WHAT TO WORK ON. Please continue the excerpt on Jensen's film 'Riders of Justice' from its last sentence, adding the next paragraph or two.

Lindh meanwhile dispenses lost-in-translation Ukrainian folk wisdom as the film’s hooker with a heart of gold. ‘Riders of Justice’ also delivers Jensen’s most intimidating antagonist in gangster kingpin Kurt, played by Roland Møller. Unfortunately missing from this cast is Jensen’s elder statesman Ole Thestrup, who appeared in each of Jensen’s previous films before passing away in 2018. Thestrup’s absence is yet another example of how ‘Riders of Justice’ feels like a new chapter in the career of Jensen.
A Calculated Comic Fairytale
Jensen’s films are full of the sort of surrealism and pitch-black humor that characterizes the work of directors like Charlie Kaufman, Yorgos Lanthimos, and Todd Solondz, but Jensen inflects his work with a moralistic certitude reminiscent of his Danish storytelling predecessor Hans Christian Andersen. Indeed, despite some tonal evolution evident in ‘Riders of Justice’, the film is bookended by fairytale visits to Tallinn, Estonia, where a young girl asks her Santa Claus-bearded grandfather for a bicycle for Christmas.

EXTRACTED ENTRIES.
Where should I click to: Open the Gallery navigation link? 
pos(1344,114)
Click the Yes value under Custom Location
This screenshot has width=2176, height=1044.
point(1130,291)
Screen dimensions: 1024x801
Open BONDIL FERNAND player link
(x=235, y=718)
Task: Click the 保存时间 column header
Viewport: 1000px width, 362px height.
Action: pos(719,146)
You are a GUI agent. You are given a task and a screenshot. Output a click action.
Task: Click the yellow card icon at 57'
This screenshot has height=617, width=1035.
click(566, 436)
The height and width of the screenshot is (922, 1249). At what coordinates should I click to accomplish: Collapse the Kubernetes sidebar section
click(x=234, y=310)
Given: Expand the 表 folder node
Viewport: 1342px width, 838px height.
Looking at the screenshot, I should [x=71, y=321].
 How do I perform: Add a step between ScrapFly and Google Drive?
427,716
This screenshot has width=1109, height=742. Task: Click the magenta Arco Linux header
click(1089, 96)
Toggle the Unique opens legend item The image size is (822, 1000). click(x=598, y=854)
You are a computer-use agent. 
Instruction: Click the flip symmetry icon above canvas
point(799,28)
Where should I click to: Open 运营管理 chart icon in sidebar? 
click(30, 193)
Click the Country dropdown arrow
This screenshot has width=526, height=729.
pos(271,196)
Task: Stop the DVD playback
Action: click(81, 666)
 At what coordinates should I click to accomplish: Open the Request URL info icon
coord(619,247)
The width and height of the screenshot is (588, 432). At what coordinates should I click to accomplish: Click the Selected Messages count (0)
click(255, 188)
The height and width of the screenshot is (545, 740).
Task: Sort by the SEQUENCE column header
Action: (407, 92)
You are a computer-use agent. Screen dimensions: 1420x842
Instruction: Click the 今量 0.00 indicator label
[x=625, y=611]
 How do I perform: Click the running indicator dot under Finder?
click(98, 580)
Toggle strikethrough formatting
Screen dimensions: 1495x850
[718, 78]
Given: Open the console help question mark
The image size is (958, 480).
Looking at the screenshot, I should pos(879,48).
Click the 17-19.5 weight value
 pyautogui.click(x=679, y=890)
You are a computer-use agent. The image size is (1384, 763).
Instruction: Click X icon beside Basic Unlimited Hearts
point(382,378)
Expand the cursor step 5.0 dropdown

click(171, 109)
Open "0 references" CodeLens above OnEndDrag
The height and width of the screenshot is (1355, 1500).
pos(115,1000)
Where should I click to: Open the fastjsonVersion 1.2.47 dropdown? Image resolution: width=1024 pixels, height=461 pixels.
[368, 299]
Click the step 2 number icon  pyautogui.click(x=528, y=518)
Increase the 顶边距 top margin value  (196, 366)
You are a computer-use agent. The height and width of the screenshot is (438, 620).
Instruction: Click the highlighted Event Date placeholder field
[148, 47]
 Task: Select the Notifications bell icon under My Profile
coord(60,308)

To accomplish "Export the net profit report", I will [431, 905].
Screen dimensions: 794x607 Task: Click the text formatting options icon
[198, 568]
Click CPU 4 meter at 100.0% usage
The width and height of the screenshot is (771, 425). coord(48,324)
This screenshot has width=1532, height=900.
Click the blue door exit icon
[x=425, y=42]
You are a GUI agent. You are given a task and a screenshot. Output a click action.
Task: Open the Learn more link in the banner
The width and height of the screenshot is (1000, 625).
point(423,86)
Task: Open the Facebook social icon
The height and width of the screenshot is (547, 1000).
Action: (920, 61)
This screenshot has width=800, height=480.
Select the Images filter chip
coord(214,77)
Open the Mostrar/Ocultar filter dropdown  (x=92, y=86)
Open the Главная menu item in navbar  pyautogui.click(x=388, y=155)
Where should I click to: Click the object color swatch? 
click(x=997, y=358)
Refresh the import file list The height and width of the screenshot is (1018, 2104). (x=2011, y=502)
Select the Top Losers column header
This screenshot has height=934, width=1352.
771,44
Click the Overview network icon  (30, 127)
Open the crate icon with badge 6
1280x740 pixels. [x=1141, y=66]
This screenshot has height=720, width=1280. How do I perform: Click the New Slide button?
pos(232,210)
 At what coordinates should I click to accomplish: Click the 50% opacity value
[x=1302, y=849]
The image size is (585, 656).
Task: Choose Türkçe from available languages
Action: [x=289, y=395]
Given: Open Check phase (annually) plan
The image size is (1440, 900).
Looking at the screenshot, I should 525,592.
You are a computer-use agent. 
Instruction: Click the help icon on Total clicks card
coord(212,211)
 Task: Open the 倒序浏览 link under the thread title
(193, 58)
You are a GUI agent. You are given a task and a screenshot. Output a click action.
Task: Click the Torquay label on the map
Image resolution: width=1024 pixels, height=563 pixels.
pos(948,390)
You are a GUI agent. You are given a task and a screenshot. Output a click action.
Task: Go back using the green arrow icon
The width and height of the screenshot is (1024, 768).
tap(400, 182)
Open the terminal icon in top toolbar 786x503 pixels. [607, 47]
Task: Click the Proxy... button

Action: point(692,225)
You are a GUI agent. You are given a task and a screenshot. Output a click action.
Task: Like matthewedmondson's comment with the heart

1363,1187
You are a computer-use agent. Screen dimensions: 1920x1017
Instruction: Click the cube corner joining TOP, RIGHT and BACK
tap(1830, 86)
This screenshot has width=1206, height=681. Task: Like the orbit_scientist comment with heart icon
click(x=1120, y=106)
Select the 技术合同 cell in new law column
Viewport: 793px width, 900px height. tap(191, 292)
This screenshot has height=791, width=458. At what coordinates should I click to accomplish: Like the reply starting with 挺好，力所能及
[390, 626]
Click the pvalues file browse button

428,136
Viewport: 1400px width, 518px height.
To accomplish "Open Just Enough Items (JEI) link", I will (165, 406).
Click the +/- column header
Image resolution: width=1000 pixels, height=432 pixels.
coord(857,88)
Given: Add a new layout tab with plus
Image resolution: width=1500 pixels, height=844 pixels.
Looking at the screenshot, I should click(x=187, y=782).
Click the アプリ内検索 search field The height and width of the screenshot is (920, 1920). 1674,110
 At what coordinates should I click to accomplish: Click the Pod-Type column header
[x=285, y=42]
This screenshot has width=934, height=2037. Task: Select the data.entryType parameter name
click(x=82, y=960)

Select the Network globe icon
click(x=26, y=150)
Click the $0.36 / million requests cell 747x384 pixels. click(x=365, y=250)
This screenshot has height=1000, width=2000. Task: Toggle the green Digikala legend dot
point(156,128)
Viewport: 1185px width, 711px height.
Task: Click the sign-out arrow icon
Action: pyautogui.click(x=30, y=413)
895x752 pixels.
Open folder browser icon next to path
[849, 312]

SOLVED PROBLEM.
‘Riders of Justice’ feels like Hans Christian Andersen by way of Nicholas Winding Refn, but Jensen’s fairytale sensibilities remain strong, even as composer Jeppe Kaas (who happens to be the brother of star Nikolaj Lie) supplies the soundtrack with Hans Zimmer-style ‘braaaams’. If anything, Jensen has come to take his fairytales more seriously, removing some of the comic aspects of his previous films and allowing us closer connections to his characters. Here, Markus and Otto have a legitimate heart-to-heart as fathers and husbands who share a deep sense of guilt and grief. It’s perhaps the most sincere moment he has ever scripted.
Ultimately, ‘Riders of Justice’ is a heartwarming reminder of the importance of friendship and family, suggesting that it is the hearth and not cold-blooded logic or murder that yield salvation for the soul. As we approach what is hopefully the light at the end of the tunnel of a long pandemic and years of political discord, Jensen’s manic yet meditative revenge romp provides a perfectly-timed spiritual push. Perhaps Jensen, who has long dwelled right on the edge of international renown, has here delivered a career-making hit. The world should see this film and it will, if there is any justice.
‘Riders of Justice’ is currently streaming at film festivals internationally.